New Agri-food visa category to bolster regional workforce

Seafood businesses in regional communities desperate for reliable workers will welcome the news that the Federal Government has approved a new agricultural visa that will allow skilled, semi-skilled and unskilled workers to travel to Australia for work.

The new agriculture visa is seen as a vital lifeline to help secure the future of rural and regional Australia.

Assistant Minister for Forestry and Fisheries Jonno Duniam said the agriculture visa will be in place by the end of September 2021, with the full implementation of this demand-driven visa complete within three years.

“The visa will be open to applicants from a range of countries and will be available to skilled, semi-skilled and unskilled workers. It will include meat processing, fisheries and forestry sectors and provides a basis for the ongoing growth of our primary industries,” Jonno Duniam said.

WA Fishing Industry Council (WAFIC) Chief Executive Officer, Darryl Hockey said WAFIC had been pushing the Federal Government for this visa to support regional fishing communities.

“This has been a joint effort and a great example of what can be achieved if we all work together. WAFIC has been working with the Federal Government, State Government and our fisheries partners, including Seafood Industry Australia for months and we now have an outcome that will provide long term policy and employment stability to WA’s fisheries.”

Because of the remoteness and specialised nature of some fishing operations, it is often difficult for fishing companies to retain local crews in the longer term. However, pre-COVID these companies had ongoing success in attracting and retaining highly-trained foreign fishers from Indonesia and the Philippines who are comfortable working in hot and humid conditions.

“This new visa will allow managers to formalise employment relationships with their international crews and provide some long-term stability to their fishing operations.
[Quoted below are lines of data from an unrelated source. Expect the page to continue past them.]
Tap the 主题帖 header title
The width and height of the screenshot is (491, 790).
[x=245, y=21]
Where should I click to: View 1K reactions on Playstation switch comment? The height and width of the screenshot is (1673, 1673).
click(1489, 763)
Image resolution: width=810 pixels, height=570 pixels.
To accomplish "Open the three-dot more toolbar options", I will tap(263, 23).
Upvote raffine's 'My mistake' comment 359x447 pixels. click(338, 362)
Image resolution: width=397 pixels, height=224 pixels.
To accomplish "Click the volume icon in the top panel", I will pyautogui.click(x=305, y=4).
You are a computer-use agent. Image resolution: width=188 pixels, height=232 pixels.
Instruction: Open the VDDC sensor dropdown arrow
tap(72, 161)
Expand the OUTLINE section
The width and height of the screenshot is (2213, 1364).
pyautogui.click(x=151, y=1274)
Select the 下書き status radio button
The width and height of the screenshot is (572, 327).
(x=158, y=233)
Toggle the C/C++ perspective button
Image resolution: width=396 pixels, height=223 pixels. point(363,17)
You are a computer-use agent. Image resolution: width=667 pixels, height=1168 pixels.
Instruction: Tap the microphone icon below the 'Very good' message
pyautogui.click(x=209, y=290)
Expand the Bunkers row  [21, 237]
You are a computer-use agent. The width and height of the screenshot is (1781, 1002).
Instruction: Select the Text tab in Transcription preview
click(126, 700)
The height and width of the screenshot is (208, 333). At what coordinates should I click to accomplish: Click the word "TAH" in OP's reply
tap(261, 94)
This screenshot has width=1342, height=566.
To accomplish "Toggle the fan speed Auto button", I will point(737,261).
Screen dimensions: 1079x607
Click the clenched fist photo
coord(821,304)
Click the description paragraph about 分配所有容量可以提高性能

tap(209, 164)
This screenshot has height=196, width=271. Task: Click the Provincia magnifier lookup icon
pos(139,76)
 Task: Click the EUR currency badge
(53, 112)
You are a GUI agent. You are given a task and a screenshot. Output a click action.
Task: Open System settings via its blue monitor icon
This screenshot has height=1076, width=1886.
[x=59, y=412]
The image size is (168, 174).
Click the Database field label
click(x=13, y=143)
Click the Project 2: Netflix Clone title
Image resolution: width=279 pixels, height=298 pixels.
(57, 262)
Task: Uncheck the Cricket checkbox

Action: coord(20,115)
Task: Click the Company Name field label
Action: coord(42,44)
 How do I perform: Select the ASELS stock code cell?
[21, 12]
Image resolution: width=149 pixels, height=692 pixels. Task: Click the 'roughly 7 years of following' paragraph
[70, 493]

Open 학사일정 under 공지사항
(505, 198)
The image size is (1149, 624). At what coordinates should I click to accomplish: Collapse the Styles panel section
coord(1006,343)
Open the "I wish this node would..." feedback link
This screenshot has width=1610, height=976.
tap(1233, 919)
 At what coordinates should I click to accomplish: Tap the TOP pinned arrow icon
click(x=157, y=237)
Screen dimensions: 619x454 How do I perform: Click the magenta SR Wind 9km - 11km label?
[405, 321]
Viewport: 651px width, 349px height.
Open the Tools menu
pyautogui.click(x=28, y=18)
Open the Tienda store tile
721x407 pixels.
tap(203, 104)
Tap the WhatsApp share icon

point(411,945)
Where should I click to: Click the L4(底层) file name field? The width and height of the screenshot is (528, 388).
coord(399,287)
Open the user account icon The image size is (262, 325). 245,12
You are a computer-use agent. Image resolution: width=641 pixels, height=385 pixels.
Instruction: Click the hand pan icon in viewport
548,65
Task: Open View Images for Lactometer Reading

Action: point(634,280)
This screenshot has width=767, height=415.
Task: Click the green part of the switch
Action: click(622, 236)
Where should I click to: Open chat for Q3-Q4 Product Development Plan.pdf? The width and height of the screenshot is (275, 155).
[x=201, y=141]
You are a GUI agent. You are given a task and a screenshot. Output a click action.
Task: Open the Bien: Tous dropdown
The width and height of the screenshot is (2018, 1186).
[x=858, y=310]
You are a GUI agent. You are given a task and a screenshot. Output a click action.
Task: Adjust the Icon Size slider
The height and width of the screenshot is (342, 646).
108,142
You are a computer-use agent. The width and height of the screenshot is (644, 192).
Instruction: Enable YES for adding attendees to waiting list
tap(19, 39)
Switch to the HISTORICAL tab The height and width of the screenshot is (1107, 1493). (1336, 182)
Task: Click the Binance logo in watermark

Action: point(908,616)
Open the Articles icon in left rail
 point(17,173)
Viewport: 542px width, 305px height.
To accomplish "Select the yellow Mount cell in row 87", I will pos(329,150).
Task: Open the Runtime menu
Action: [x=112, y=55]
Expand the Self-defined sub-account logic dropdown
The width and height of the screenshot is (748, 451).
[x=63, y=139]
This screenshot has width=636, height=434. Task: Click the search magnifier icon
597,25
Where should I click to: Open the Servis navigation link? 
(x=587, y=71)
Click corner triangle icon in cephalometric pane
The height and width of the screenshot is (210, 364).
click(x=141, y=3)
Furthermore, we are encouraged to hear there may potentially be opportunities further down the track for more permanent residency arrangements.”

“The new visa will complement the Working Holiday Maker program and the Pacific programs that are already in place, so while we are still waiting on the final details, we do have agreement on the principles and the outcome, so we can move forward with confidence.”

“During the COVID period it has become apparent that WA’s prosperity has always been more heavily reliant on overseas workers and backpackers than previously understood.  Our economy is currently being held back by worker shortages in many sectors – particularly in agriculture, fishing and hospitality in regional coastal communities.”

“Any moves by the government to sensibly open up new opportunities for these economies to flourish will be thoroughly supported,” Mr Hockey said.